There will always be “falls” in life – but they don’t have to be “fails”.
In reading the many articles on TCM and spirituality, I was reminded of something my mother used to tell me. She believed that throughout the day everyone was given blessings. She would tell me it was my responsibility to acknowledge these blessings and be grateful for them. It doesn’t matter how small the blessing is – it could be the comfort of a warm ceramic mug of tea, good music, the sound of the wind or sunshine on your face.
Today, my Yoga friends would say my mother was teaching me to look with my “Third Eye”.
Last week, my very young acupuncturist sounded much like my mother.

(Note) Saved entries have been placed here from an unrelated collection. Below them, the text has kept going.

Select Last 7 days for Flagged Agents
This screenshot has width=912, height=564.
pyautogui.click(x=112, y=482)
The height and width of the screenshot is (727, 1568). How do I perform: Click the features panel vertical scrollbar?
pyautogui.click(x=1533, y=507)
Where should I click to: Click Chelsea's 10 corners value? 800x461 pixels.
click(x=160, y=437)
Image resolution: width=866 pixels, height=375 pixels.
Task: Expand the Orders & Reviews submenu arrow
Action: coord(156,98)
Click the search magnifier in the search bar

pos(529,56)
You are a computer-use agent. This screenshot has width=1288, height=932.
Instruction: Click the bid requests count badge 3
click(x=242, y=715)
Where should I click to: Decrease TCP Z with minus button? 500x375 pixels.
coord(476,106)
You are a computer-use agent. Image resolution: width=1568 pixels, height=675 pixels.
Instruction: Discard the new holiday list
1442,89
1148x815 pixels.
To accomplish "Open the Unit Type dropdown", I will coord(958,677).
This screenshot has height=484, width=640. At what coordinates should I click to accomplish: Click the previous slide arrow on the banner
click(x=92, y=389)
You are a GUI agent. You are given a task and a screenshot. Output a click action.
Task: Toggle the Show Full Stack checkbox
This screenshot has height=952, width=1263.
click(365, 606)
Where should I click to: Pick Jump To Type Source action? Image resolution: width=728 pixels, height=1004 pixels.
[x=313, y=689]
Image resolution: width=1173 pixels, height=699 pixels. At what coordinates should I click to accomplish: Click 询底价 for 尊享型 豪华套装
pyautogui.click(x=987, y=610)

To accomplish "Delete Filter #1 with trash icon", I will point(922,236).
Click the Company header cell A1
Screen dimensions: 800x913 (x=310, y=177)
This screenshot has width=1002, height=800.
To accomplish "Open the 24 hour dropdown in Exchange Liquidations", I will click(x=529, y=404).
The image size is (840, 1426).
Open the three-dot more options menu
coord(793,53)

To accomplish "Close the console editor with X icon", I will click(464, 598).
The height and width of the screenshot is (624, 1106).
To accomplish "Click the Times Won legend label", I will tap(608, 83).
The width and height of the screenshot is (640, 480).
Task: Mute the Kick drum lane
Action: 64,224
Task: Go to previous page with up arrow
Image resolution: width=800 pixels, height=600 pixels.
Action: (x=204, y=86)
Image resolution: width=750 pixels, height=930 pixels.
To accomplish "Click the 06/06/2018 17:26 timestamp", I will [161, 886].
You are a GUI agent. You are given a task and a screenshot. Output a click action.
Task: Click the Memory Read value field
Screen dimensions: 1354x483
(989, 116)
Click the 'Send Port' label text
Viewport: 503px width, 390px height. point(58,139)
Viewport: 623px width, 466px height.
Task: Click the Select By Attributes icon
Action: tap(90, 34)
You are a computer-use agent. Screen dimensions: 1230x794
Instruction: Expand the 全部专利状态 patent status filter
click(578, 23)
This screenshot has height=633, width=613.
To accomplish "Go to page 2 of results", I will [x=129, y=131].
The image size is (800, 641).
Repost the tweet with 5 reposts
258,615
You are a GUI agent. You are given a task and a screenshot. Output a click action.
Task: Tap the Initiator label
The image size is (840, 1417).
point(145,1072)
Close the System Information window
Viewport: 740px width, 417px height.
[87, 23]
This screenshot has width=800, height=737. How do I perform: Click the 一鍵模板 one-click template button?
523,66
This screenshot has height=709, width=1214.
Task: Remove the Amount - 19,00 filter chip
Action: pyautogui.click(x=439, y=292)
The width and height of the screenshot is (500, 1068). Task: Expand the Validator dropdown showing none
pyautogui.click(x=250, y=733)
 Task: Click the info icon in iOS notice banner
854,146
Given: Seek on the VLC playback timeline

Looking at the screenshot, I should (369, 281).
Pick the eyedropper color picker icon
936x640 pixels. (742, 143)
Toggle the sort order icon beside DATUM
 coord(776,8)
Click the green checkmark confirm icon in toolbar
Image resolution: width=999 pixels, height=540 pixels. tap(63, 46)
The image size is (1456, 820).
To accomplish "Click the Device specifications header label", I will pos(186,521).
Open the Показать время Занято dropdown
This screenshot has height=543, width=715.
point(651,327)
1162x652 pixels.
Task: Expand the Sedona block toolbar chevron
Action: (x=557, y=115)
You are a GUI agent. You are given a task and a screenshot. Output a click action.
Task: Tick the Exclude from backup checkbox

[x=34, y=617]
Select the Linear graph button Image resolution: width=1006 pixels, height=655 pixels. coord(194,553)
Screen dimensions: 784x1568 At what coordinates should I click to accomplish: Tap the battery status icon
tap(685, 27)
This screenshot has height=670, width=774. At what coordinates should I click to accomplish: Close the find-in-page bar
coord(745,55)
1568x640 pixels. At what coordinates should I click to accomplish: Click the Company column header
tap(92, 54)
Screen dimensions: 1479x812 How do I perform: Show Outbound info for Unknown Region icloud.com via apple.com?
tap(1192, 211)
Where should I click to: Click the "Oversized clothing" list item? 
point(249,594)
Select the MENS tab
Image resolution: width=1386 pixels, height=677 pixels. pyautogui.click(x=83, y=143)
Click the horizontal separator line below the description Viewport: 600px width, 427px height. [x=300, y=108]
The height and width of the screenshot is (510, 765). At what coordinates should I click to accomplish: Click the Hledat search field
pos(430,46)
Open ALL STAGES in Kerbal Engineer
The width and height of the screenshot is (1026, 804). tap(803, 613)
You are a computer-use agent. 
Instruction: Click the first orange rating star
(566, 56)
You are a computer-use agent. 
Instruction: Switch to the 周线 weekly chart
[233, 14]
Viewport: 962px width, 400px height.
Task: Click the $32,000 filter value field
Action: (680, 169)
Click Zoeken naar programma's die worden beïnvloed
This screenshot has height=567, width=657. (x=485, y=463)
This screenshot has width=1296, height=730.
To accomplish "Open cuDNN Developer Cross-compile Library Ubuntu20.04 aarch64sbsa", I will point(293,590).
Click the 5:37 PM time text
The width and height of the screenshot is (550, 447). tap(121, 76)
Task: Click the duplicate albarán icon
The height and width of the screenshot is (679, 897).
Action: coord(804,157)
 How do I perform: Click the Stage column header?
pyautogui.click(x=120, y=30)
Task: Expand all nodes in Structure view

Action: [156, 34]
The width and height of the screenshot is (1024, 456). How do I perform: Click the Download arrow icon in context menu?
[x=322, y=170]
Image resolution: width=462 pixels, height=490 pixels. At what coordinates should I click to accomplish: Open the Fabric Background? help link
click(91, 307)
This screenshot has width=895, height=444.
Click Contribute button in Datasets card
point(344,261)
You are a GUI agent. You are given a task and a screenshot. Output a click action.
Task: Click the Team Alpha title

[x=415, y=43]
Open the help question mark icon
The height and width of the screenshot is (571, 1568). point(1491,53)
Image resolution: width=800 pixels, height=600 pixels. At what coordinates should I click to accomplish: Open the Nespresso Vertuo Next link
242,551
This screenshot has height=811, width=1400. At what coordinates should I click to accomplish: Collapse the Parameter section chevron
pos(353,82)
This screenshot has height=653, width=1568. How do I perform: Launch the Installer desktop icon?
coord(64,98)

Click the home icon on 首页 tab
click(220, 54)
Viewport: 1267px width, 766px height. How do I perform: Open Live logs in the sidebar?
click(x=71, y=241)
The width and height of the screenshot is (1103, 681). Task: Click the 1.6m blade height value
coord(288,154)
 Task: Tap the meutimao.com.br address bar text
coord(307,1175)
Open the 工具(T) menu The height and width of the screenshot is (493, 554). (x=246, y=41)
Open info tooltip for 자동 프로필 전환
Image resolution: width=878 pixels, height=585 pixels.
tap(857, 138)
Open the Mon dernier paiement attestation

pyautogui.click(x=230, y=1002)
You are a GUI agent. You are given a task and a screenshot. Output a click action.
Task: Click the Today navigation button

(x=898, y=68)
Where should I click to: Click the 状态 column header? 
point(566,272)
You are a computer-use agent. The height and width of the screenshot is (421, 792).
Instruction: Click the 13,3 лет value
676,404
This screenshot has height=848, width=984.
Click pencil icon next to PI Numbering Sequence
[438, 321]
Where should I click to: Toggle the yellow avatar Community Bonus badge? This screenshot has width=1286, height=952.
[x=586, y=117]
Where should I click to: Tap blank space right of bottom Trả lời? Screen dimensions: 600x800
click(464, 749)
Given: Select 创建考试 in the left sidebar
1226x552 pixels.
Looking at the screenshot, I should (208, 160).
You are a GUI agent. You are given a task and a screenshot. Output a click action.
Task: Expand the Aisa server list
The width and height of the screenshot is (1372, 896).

This past week has taught me to pay as much attention to how I think as to how much I eat and how much I work out. It’s taught me to be “actively grateful” in that I make it a point to identify at least 5 “blessings” a day. Some examples: I don’t just meditate but I remind myself how fortunate I am to have the time to meditate whenever I want. I don’t just buy and cook healthy food, I remind myself how fortunate I am to have stores nearby which sell such healthy food.
I am attempting the mind-shift of incorporating gratefulness for small things into my life – for the small things add up to big things. I pay closer attention to the words I use when speaking to myself – if I wouldn’t say them to a friend, why am I saying them to myself?
This past week has shown me the need and means to nourish my “shen”; it was truly a life lesson – a lesson plan initiated by the words from of a very young TCM doctor.